About The Kakapo Egg DiscoveryDepartment of Conservation (DOC) officials discovered the crushed kakapo egg on Whenua Hou/ Codfish Island, near the southern tip of the country. Unfortunately, the egg was partially crushed, which was likely the result of it falling. Being that the kakapo is critically endangered, however, DOC officials attempted to repair the egg using glue and tape.
It should go without saying that this was their first attempt to repair a crushed egg using tape and glue. DOC officials believed there was a slim-to-none chance of the egg surviving, but against all odds, it survived and hatched to reveal a healthy kakapo chick.
"We only have five viable eggs on Whenua Hou and this one was the first laid. It was touch and go for a few days, but with the special care and expertise of our team, the dedication has paid off," said Deidre Vercoe Scott, manager for the DOC kakapo recovery program.

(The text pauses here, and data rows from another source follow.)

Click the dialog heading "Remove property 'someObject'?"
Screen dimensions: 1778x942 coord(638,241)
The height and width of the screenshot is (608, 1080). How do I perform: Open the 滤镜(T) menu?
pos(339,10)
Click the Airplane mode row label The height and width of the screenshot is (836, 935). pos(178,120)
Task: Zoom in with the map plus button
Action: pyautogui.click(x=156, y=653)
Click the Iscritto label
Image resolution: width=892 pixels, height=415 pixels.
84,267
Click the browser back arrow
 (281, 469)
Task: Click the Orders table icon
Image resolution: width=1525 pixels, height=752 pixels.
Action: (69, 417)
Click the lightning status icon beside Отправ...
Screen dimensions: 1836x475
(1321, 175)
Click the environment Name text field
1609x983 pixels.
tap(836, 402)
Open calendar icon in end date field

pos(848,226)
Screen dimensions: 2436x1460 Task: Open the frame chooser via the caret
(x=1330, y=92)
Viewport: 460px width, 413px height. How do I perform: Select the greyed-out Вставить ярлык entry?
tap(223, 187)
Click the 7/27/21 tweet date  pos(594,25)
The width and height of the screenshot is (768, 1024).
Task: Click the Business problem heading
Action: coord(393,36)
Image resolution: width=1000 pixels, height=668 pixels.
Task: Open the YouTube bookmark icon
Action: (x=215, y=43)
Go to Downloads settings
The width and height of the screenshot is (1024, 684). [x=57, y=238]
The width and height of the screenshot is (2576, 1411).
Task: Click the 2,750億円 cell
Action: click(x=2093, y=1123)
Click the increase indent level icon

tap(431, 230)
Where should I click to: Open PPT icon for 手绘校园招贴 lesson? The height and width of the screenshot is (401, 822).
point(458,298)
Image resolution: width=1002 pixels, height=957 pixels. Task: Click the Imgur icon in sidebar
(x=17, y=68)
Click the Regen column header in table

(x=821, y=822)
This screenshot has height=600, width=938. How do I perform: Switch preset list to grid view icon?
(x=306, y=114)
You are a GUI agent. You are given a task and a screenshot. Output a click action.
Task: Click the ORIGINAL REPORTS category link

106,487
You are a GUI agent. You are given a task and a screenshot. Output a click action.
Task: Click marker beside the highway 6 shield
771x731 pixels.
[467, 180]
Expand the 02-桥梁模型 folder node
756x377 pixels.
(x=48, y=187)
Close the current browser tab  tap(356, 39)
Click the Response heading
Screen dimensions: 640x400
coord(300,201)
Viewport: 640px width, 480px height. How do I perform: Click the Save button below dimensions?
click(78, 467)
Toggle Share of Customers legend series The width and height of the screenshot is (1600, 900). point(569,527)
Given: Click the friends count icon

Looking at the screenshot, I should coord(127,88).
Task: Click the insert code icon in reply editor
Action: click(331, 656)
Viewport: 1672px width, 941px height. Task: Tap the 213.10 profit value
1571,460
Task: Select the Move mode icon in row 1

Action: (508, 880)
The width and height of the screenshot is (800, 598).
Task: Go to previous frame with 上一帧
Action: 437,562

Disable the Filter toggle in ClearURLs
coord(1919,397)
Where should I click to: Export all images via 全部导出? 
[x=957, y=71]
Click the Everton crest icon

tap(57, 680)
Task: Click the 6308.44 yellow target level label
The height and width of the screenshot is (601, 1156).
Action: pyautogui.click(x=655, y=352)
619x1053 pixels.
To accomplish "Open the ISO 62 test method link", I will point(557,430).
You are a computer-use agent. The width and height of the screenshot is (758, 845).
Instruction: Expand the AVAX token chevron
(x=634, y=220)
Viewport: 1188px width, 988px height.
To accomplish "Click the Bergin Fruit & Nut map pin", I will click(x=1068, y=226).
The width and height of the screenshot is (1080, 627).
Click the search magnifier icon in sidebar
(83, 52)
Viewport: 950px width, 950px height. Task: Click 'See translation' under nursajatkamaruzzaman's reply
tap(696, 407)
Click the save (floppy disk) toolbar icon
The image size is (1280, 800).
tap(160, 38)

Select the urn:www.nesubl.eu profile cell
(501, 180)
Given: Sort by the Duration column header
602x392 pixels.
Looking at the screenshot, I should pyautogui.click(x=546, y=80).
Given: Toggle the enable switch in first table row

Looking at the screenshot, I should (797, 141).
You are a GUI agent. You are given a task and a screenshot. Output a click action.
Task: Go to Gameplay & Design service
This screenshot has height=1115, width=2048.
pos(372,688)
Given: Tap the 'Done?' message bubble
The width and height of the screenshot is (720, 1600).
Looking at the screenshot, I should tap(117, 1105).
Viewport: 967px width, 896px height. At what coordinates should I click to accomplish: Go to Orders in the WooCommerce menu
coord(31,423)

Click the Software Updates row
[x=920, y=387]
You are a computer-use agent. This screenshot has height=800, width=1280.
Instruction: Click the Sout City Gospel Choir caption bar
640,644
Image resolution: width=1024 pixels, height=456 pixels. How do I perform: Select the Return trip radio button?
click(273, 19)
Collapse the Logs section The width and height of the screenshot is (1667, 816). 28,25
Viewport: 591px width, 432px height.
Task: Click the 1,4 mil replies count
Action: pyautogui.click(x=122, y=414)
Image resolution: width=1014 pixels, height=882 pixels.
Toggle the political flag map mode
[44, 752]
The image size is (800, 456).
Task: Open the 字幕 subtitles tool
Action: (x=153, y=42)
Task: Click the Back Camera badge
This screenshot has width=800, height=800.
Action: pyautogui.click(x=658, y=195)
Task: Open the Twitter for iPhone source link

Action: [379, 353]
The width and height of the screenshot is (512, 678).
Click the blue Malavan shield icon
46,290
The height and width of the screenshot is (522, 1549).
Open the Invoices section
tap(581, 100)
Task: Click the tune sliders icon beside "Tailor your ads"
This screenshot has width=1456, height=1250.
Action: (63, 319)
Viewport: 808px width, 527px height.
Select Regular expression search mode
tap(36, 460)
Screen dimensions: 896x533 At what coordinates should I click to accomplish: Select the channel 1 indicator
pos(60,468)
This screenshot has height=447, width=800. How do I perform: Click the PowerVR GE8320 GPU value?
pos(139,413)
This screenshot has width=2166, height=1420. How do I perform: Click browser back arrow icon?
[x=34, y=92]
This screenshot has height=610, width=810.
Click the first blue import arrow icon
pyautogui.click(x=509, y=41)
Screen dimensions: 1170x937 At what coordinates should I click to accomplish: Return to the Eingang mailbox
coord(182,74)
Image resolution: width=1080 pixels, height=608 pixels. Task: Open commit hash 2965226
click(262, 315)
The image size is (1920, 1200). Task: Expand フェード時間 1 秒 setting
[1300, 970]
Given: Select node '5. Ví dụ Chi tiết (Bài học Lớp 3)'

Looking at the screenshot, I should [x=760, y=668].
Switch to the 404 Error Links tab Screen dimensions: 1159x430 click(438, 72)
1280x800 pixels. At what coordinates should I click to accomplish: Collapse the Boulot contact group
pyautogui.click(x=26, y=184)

DOC officials named the new kakapo chick "Lisa One" and immediately placed it inside an incubator upon hatching. Lisa One is now receiving around-the-clock care, including regular feedings, weighings and physical examinations. Although Lisa One suggests the newly born chick is female, officials stated that they won't know the gender for at least another 2-3 weeks.
The kakapo is currently placed on the critically endangered list. As of March 2014, there are only 130 known to exist, making it one of the rarest parrots in the world. New Zealand DOC officials have an additional four kakapo eggs under their care, all of which are currently in incubators. The four kakapo eggs are expected to hatch in the upcoming weeks.
You might be surprised to learn that kakapo is the only flightless parrot species in the world. Rather than flying, they hop to move around. Unfortunately, their lack of flight makes them vulnerable to predators like cats and stoats. Without the ability to fly, kakapos are unable to escape the grasps of New Zealand's predators.
The kakapo is also the only parrot species with a lek breeding system. Lek breeding systems are characterized by males gathering to engage in a competitive display in hopes of winning courting rights of nearby females.